The influence of serum, lysophosphatidic acid (LPA), and hyposmotic stress on the ion channel activity of normal and cryo-injured rabbit corneal keratocytes was investigated. Whole cell currents were examined using the amphotericin perforated-patch technique. In cells from wounded corneas, fetal bovine serum activated large, holding voltage-insensitive, fast-activating, 4,4'-diisothiocyanostilbene-2,2'-disulfonic acid (DIDS)-, flufenamic acid-, and 5-nitro-2-(3-phenylpropylamino)benzoic acid (NPPB)-blockable outward currents showing inactivation at depolarized voltages.
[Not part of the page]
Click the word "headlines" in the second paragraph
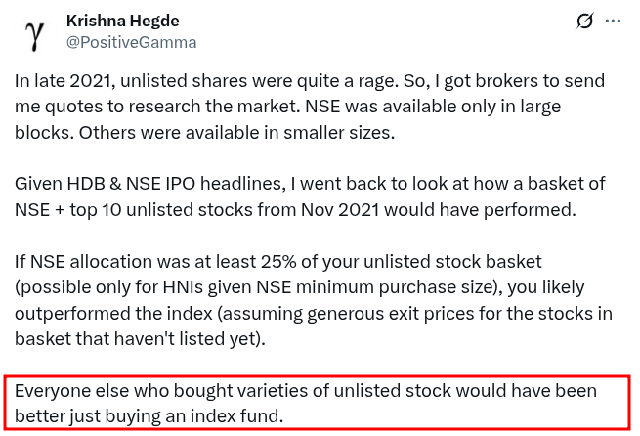 pyautogui.click(x=242, y=184)
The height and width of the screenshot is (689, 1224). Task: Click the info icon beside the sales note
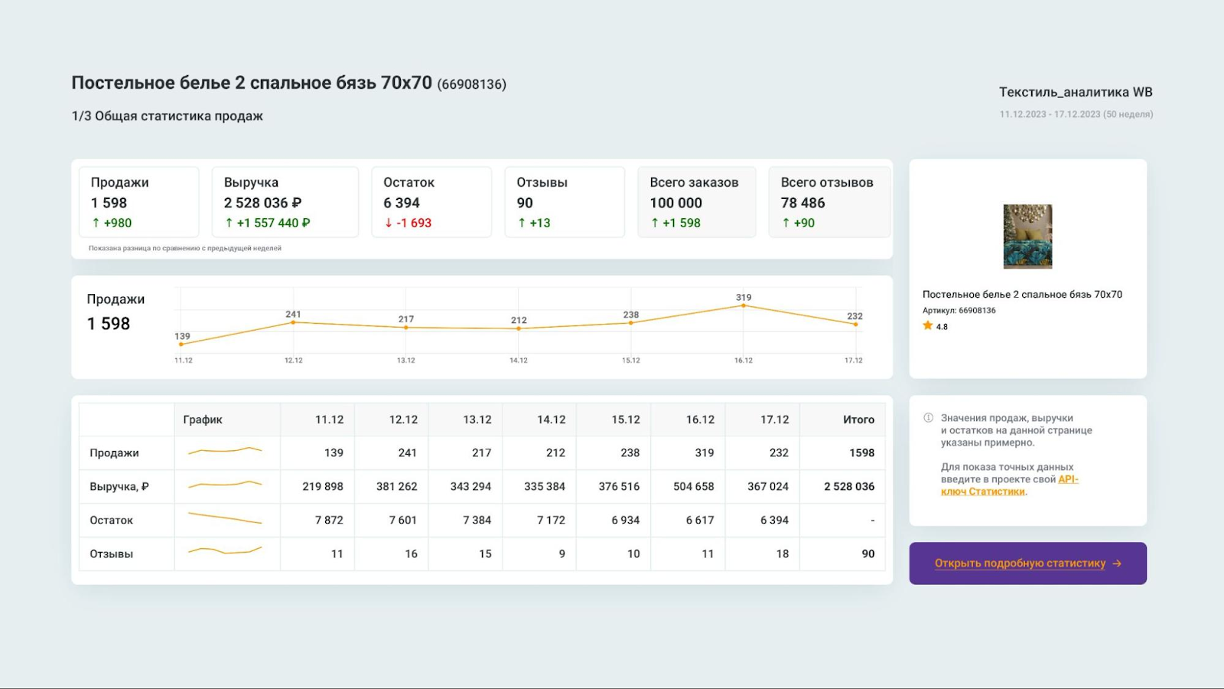[928, 418]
LPA activated identical currents, also only in cells from wounded corneas. Blocker and reversal potential experiments characterized the current as a Cl- current (I(Cl)). Lysophosphatidylcholine (10 μM) failed to activate the current. An identical current was activated by hyposmotic stimulation in cells from control and wounded corneas. Hyposmotic stimulation also activated I(Cl) in cells from wounded corneas that were unresponsive to LPA. We conclude that serum, LPA, and hypotonic stress activate I(Cl) in keratocytes from wounded corneas. We also conclude that LPA is a serum factor that can activate I(Cl) and that hyposmotic activation may work through a signaling pathway separate from that of LPA.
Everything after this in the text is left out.